[Records from a data collection]

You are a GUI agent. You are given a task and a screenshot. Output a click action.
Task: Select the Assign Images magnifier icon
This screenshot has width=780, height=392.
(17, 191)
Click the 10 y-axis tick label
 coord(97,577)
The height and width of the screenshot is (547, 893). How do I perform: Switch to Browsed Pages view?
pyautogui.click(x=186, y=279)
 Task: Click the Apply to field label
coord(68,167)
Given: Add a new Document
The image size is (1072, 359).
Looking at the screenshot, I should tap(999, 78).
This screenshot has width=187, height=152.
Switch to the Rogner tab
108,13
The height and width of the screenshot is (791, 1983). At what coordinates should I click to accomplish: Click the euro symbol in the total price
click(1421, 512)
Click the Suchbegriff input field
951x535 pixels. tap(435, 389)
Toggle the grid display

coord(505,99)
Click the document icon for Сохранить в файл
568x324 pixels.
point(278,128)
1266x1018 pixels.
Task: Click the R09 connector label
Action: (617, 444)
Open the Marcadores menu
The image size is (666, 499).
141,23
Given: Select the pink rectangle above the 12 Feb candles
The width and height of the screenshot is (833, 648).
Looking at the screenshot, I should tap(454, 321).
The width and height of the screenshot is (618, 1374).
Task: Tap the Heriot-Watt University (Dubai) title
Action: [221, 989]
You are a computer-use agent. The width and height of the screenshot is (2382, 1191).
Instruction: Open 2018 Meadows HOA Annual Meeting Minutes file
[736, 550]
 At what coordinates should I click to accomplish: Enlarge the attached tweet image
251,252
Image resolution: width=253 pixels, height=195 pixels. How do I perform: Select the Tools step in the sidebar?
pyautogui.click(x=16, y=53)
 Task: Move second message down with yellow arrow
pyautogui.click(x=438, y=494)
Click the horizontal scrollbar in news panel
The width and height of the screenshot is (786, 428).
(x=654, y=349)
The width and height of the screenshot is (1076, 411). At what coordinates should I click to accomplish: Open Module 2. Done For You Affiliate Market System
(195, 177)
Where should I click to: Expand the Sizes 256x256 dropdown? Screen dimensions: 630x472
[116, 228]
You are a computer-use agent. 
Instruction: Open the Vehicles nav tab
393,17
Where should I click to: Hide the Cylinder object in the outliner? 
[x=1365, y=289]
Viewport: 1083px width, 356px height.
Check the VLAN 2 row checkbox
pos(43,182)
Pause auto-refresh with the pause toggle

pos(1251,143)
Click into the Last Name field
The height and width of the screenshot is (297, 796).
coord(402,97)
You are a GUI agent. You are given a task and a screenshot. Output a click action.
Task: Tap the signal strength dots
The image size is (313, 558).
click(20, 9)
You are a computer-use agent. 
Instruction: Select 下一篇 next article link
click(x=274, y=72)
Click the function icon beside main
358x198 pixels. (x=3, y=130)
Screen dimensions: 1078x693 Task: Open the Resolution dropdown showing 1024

# WHAT IS EXPECTED:
List every line of the listing above that contains the string "dimensions". Case counts.

# EXPECTED ANSWER:
Where should I click to: Expand the Sizes 256x256 dropdown? Screen dimensions: 630x472
Screen dimensions: 1078x693 Task: Open the Resolution dropdown showing 1024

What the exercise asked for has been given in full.